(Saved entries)
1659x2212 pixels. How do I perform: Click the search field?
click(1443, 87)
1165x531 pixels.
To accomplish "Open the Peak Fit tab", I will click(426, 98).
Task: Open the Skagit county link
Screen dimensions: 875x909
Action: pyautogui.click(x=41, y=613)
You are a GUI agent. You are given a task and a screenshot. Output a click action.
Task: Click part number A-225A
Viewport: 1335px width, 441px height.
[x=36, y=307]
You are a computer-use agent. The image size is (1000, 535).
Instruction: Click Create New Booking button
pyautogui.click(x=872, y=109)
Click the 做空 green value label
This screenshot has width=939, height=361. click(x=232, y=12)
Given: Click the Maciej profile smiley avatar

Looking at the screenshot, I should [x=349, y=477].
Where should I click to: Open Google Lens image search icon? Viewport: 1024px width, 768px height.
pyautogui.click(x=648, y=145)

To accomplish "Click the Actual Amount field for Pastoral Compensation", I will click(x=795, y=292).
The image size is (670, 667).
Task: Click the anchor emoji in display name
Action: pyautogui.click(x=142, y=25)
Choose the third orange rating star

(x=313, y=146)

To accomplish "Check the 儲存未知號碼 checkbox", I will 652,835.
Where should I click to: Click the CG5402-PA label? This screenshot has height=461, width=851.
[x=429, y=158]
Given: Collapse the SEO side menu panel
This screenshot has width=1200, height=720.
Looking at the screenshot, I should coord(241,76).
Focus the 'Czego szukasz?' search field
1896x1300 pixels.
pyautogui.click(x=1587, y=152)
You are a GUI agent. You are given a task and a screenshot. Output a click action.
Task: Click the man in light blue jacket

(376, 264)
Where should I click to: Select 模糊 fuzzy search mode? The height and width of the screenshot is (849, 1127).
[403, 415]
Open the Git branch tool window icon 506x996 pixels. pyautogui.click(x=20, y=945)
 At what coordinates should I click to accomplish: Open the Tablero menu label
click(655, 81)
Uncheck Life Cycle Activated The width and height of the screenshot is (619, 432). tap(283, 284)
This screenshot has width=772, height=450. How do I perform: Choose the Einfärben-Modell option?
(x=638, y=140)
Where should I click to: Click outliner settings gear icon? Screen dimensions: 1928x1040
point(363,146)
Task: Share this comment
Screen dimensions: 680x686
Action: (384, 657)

**TASK STATEMENT:** Reproduce each line of the data without any change.

**SOLUTION TO THIS EXERCISE:**
1659x2212 pixels. How do I perform: Click the search field?
click(1443, 87)
1165x531 pixels.
To accomplish "Open the Peak Fit tab", I will click(426, 98).
Task: Open the Skagit county link
Screen dimensions: 875x909
Action: pyautogui.click(x=41, y=613)
You are a GUI agent. You are given a task and a screenshot. Output a click action.
Task: Click part number A-225A
Viewport: 1335px width, 441px height.
[x=36, y=307]
You are a computer-use agent. The image size is (1000, 535).
Instruction: Click Create New Booking button
pyautogui.click(x=872, y=109)
Click the 做空 green value label
This screenshot has width=939, height=361. click(x=232, y=12)
Given: Click the Maciej profile smiley avatar

Looking at the screenshot, I should [x=349, y=477].
Where should I click to: Open Google Lens image search icon? Viewport: 1024px width, 768px height.
pyautogui.click(x=648, y=145)

To accomplish "Click the Actual Amount field for Pastoral Compensation", I will click(x=795, y=292).
The image size is (670, 667).
Task: Click the anchor emoji in display name
Action: pyautogui.click(x=142, y=25)
Choose the third orange rating star

(x=313, y=146)

To accomplish "Check the 儲存未知號碼 checkbox", I will 652,835.
Where should I click to: Click the CG5402-PA label? This screenshot has height=461, width=851.
[x=429, y=158]
Given: Collapse the SEO side menu panel
This screenshot has width=1200, height=720.
Looking at the screenshot, I should coord(241,76).
Focus the 'Czego szukasz?' search field
1896x1300 pixels.
pyautogui.click(x=1587, y=152)
You are a GUI agent. You are given a task and a screenshot. Output a click action.
Task: Click the man in light blue jacket

(376, 264)
Where should I click to: Select 模糊 fuzzy search mode? The height and width of the screenshot is (849, 1127).
[403, 415]
Open the Git branch tool window icon 506x996 pixels. pyautogui.click(x=20, y=945)
 At what coordinates should I click to accomplish: Open the Tablero menu label
click(655, 81)
Uncheck Life Cycle Activated The width and height of the screenshot is (619, 432). tap(283, 284)
This screenshot has width=772, height=450. How do I perform: Choose the Einfärben-Modell option?
(x=638, y=140)
Where should I click to: Click outliner settings gear icon? Screen dimensions: 1928x1040
point(363,146)
Task: Share this comment
Screen dimensions: 680x686
Action: (384, 657)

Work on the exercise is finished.